Une causerie-débat initiée par l’Observatoire ivoirien des droits de l’homme ( OIDH), une organisation de promotion des droits de l’homme en Côte d’Ivoire, s’est ouvert jeudi à Abidjan sur la justice post-crise dans le pays avec un focus sur le procès de l’ex-président ivoirien, Laurent Gbagbo et de son ancien ministre, Charles Blé Goudé devant la Cour pénale internationale ( CPI), a constaté APA sur place.Ces assises réunissent des citoyens ivoiriens, des  juristes  nationaux et internationaux, des acteurs de la société civile ainsi que  des politiques autour du thème central

 « Contribuer au  déroulement des procès post-crise équitables et impartiaux pour une  réconciliation effective et durable en Côte d’Ivoire». Cette  causerie-débat, selon les organisateurs,  vise notamment à informer le  plus grand nombre de personnes sur les procès post-crise en Côte  d’Ivoire, notamment celui de l’ancien président, Laurent Gbagbo en vue  de proposer des pistes de réflexions aux juridictions nationales et  internationales pour une justice équitable et une réconciliation  effective dans le pays.

 « L’OIDH a initié depuis 2016, un  monitoring de la justice pénale internationale en Côte d’Ivoire.  L’objectif de cette action était d’observer le procès de Laurent Gbagbo  et de Blé Goudé ou tout autre mis en cause ivoirien devant la CPI afin  d’apprécier le caractère équitable ou non  des procédures à l’égard des  accusés, des victimes et des témoins », a expliqué, lors d’une cérémonie  d’ouverture de ces assises,  Aké Mel Christiano,  le chef du projet de  monitoring des procès pénaux à l’OIDH.

 Révélant le bilan partiel de  cette observation des procès pénaux liés à la crise postélectorale  ivoirienne de 2010-2011, M. Aké a fait savoir  qu’au plan national, les  observateurs notent, entre autres,  « une insuffisance de preuves  irréfutables et accablant les accusés ainsi que une acceptation des  procès verbaux par les juridictions malgré la contestation des accusés».

  Au niveau international, notamment le procès de M. Gbagbo à la Haye,  ajoute-t-il, les observateurs révèlent entre autres, « un manque de  rigueur dans l’organisation des audiences et une insuffisance de  l’existence d’un plan commun d’extermination des ressortissants du  Nord». 

Se fondant sur ces bilans à  mi-parcours des procès pénaux liés à  la crise postélectorale ivoirienne de 2010, M Aké  a estimé que « une  halte est nécessaire pour nourrir et partager des réflexions sur la  justice pénale internationale avec les experts au cours de cette  causerie-débat». 

Poursuivant, il a insisté que ce débat, loin de  susciter une polémique, est une « une contribution citoyenne », visant à  informer le plus grand nombre de personnes sur le procès de M. Gbagbo à  la Haye.

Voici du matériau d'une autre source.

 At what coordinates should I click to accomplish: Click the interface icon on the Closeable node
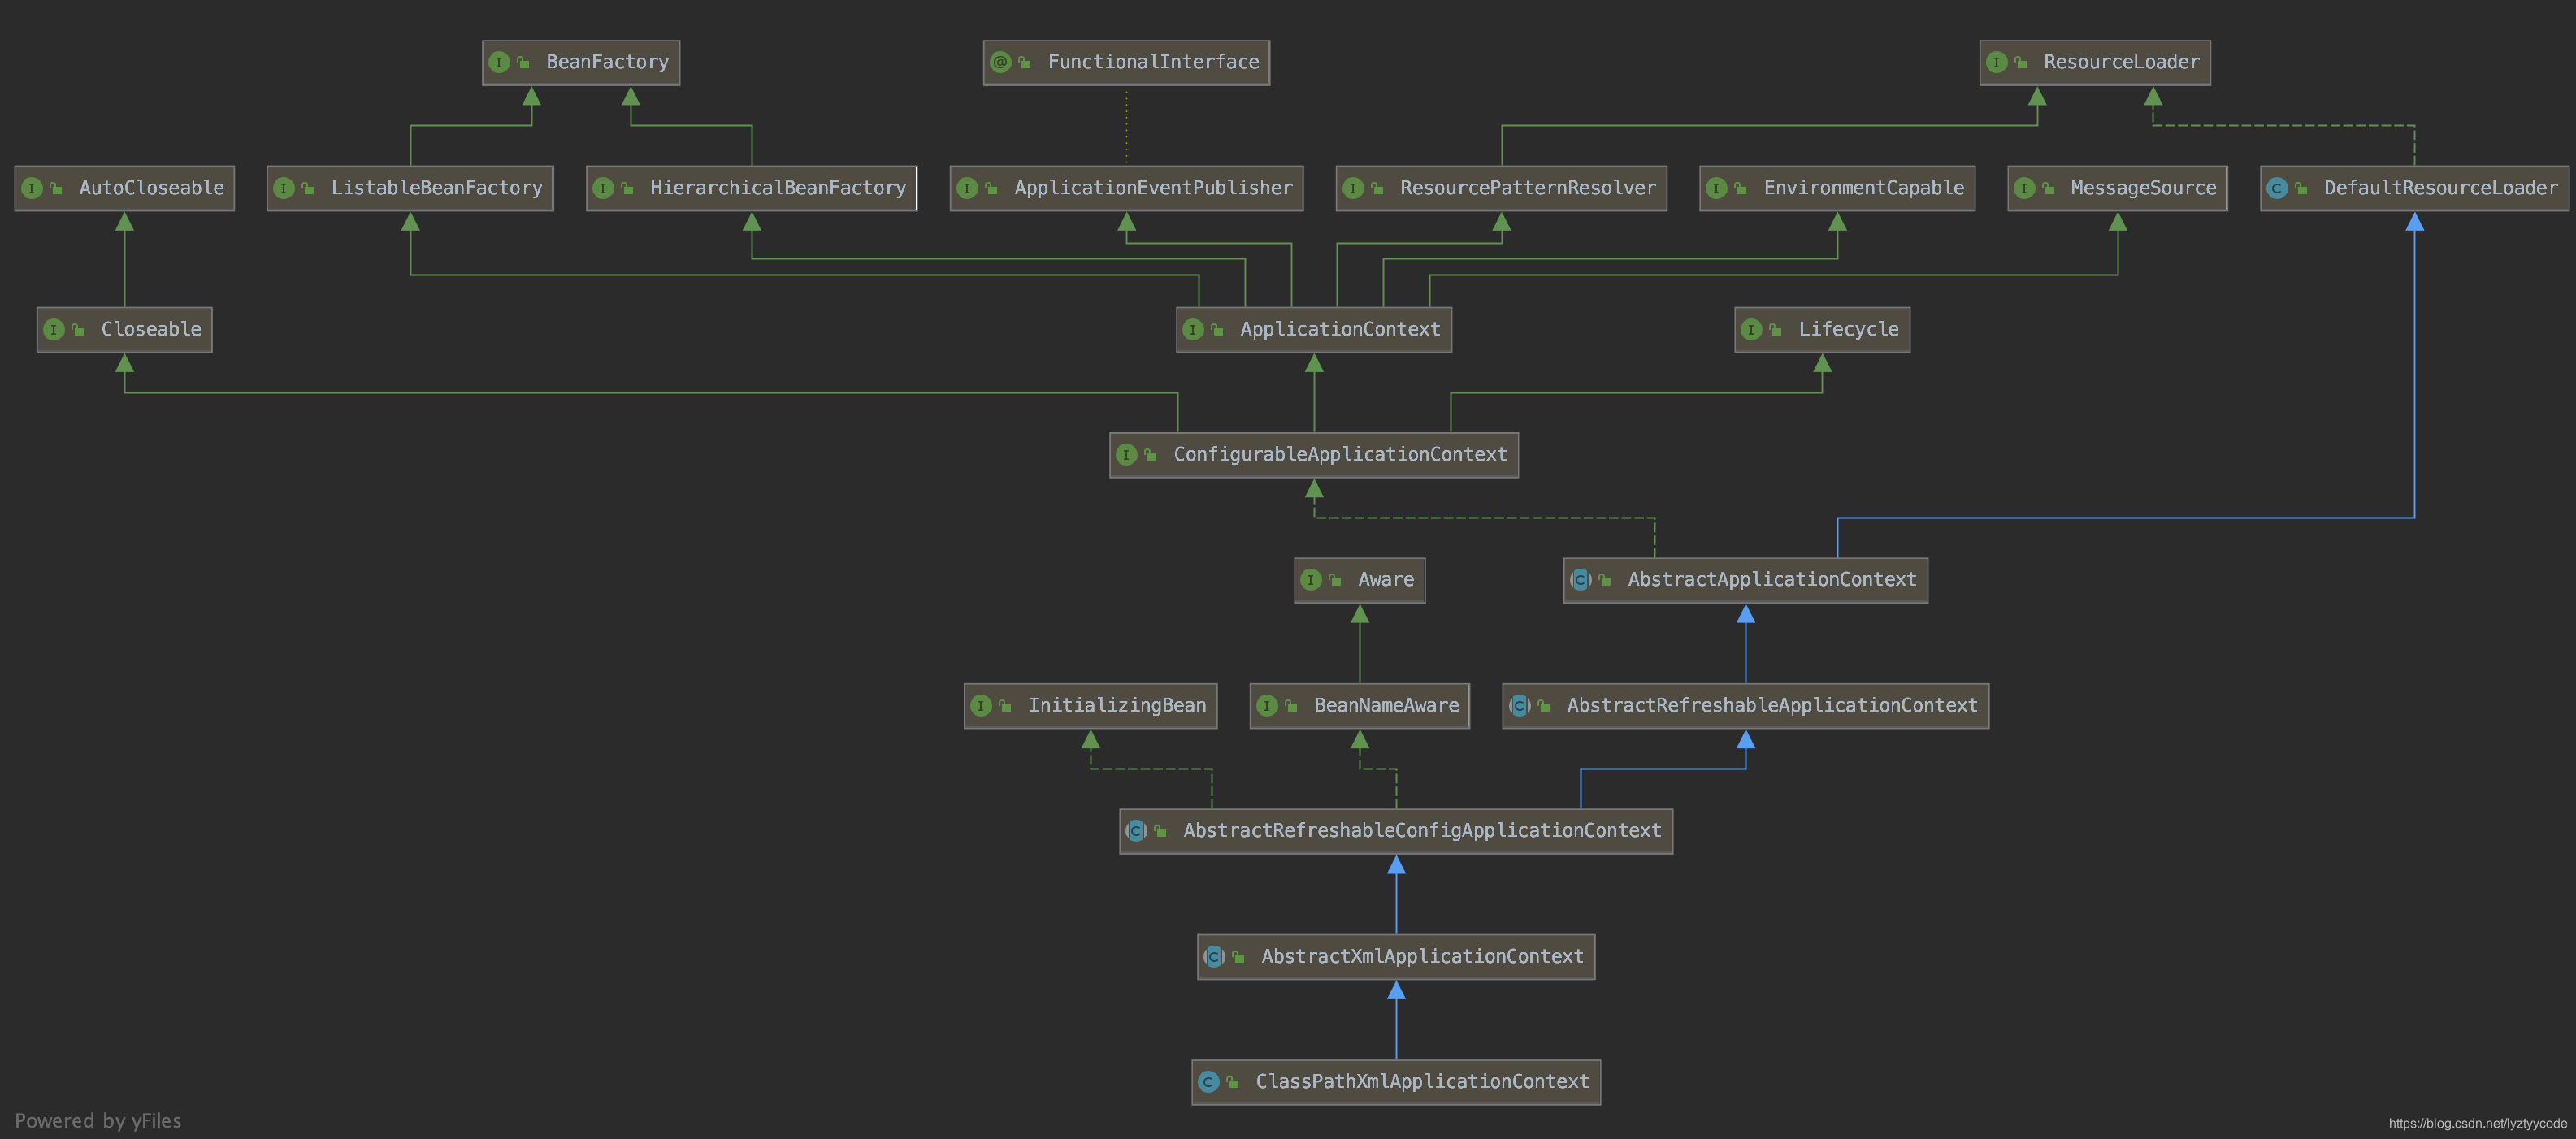tap(54, 330)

Selon lui, cette causerie-débat devrait également permettre de  « proposer des pistes de réflexions pour des juridictions nationales et  internationales, vecteurs de justice et qui favorisent la  réconciliation nationale». 

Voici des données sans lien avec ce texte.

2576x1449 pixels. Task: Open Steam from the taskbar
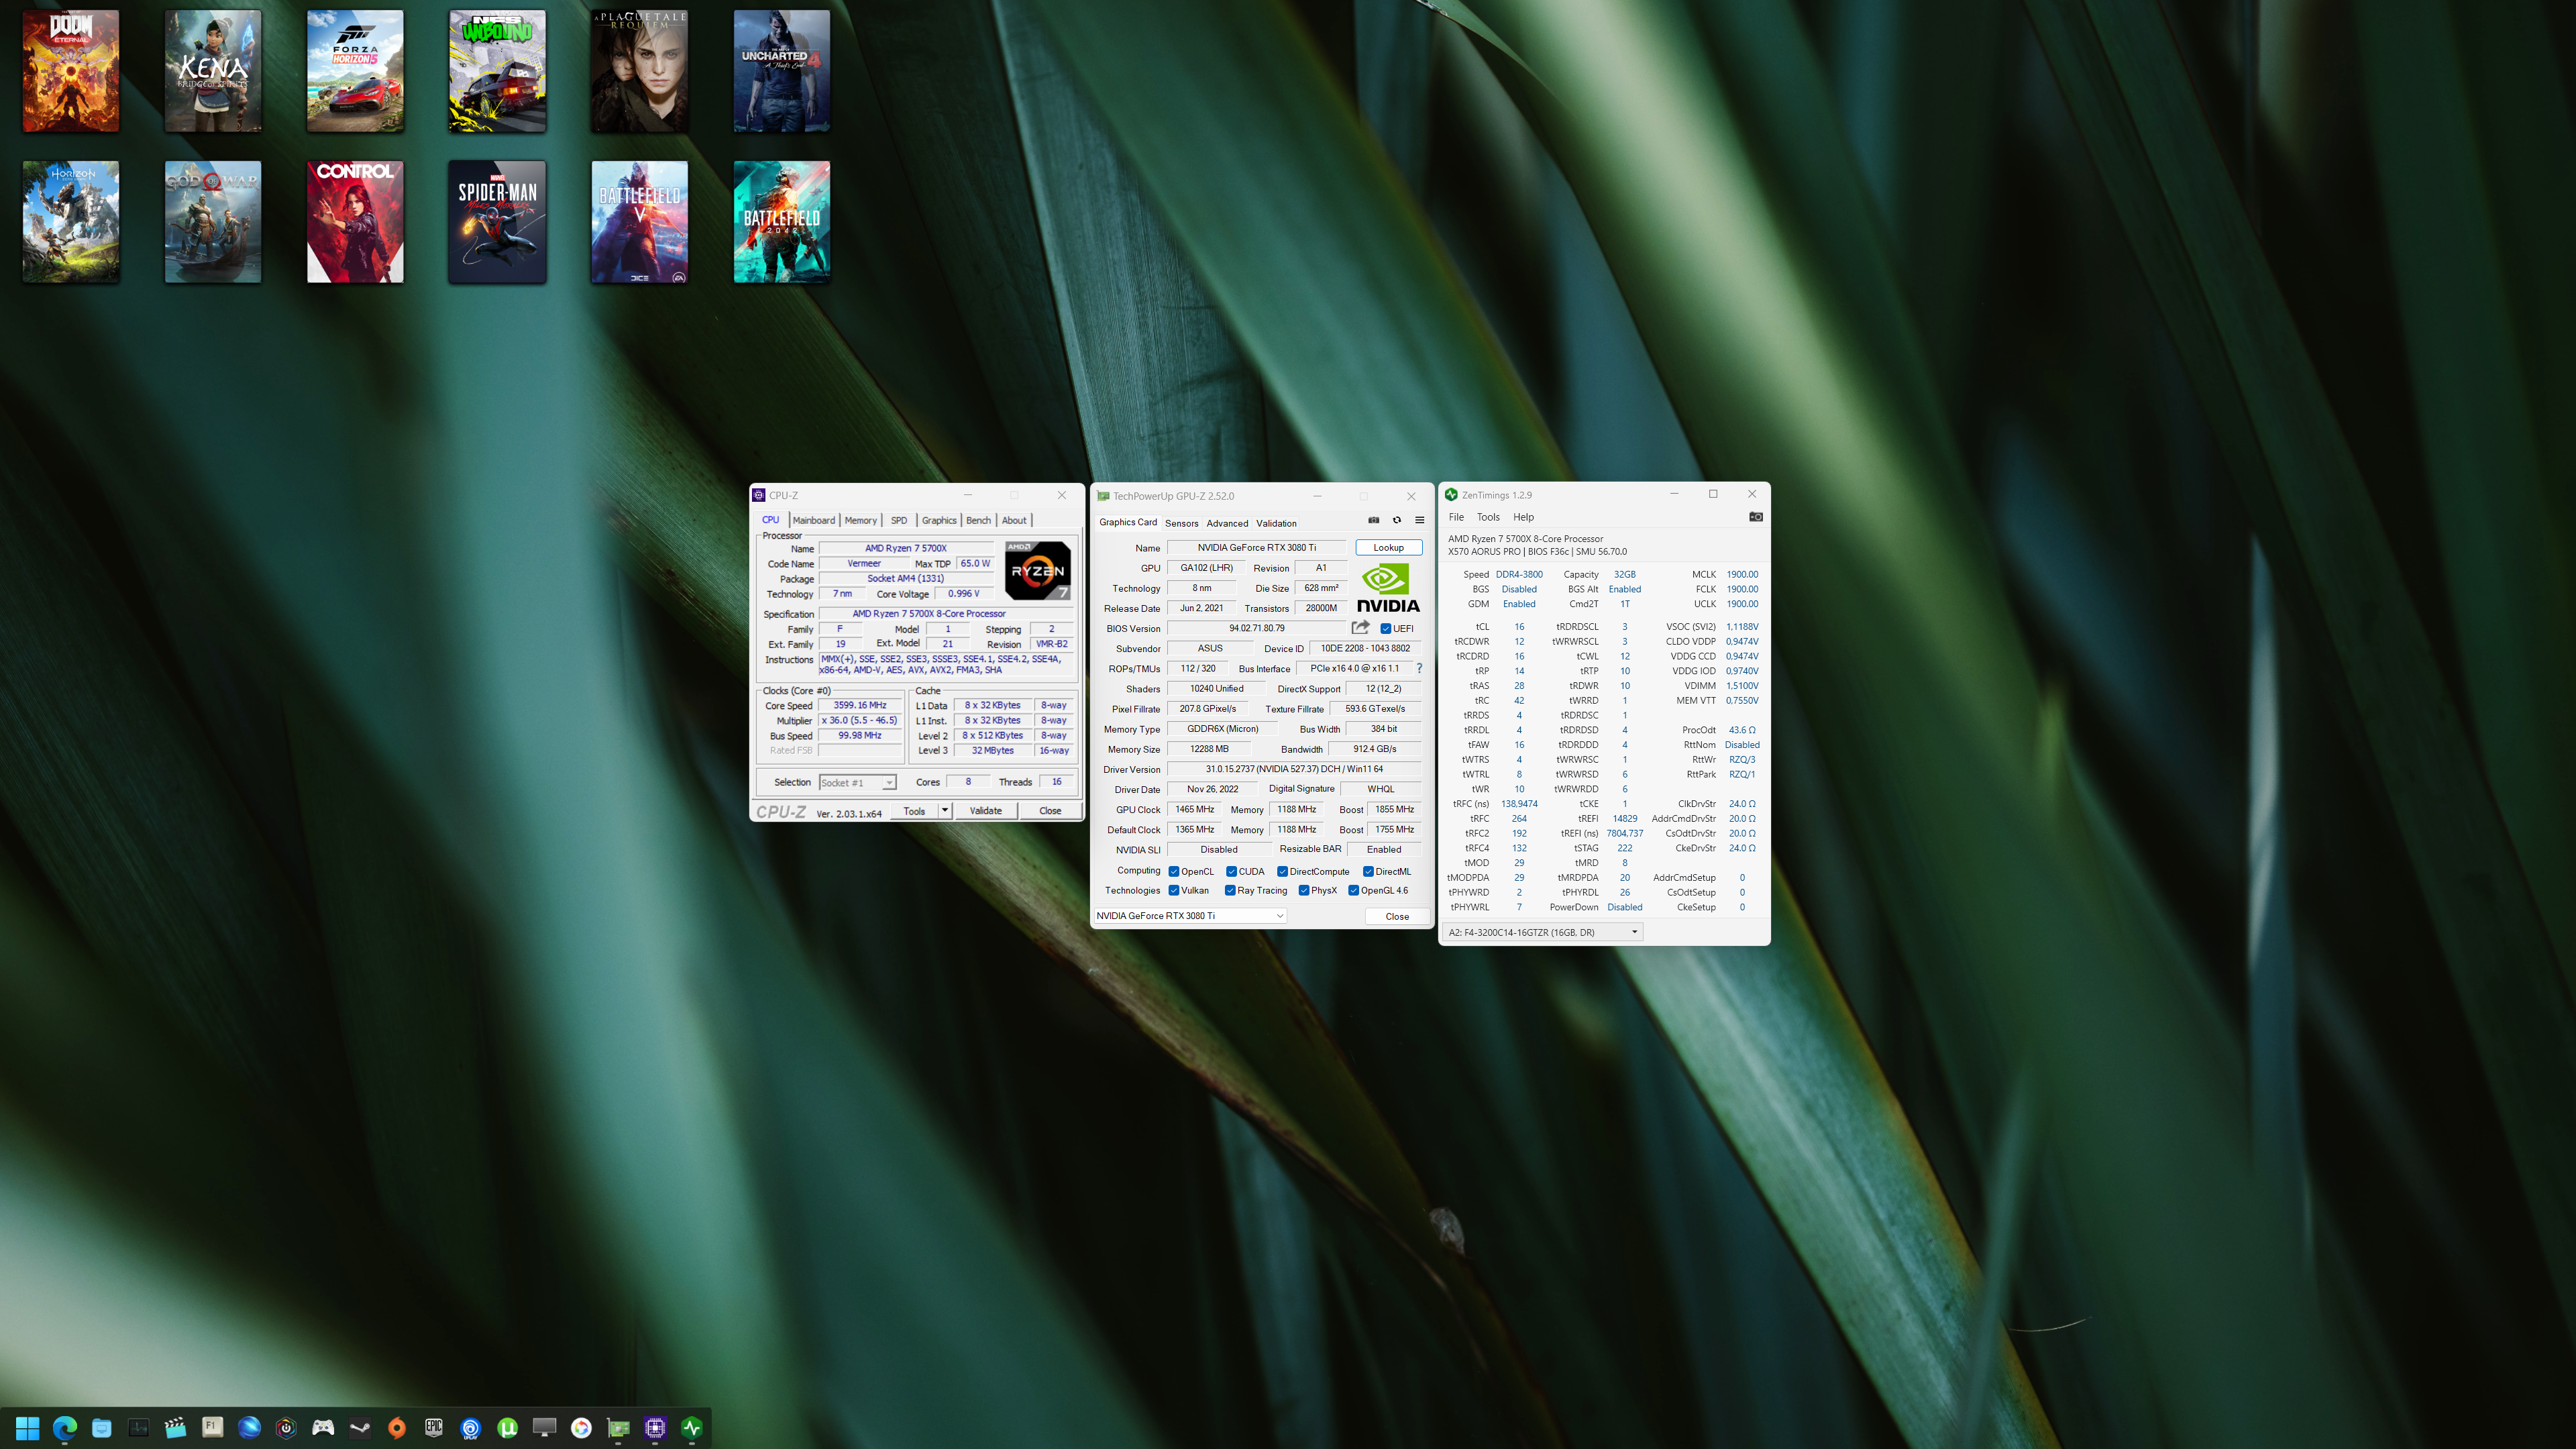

Le président de l’OIDH, Éric-Aimé Semien, à,   pour sa part, souhaité des débats « fructueux, citoyens, sains et  utiles» au cours de ces assises. Quatre panels meubleront notamment  cette causerie-débat. Il porteront entre autres, sur les thèmes, « Le  procès de Gbagbo et Blé Goudé devant la CPI vu à mi-parcours » et «  Justice post-crise en Côte d’Ivoire, réconciliation nationale effective :  Quelles conditions et quelles stratégies ? ».

L’ex-chef d’État  ivoirien, Laurent Gbagbo et son ex-ministre de la jeunesse, Charles Blé  Goudé sont poursuivis devant la CPI pour quatre chefs de crimes contre  l’humanité commis pendant la crise postélectorale ivoirienne de  2010-2011 qui a fait officiellement 3000 morts. 

Laurent Gbagbo âgé de 73  ans est détenu au pénitencier de la Haye depuis novembre 2011 tandis  que son coaccusés y séjourne depuis mars 2014. 

Les affaires à l’encontre  des deux hommes ont été jointes le 11 mars 2015. Le procès s’est ouvert  le 28 janvier 2016 et les deux détenus ont tous les deux plaidé non  coupables. La présentation des preuves du procureur à l’encontre de M.  Gbagbo et son ancien ministre, a duré presque deux ans et s’est achevée  le 19 janvier dernier.

 A peine repris le 1er octobre dernier après  plusieurs mois de suspension, le procès de l’ex-président ivoirien a  encore été à nouveau suspendu après à la demande de la défense des deux  coaccusés pour reprendre le 12 novembre prochain.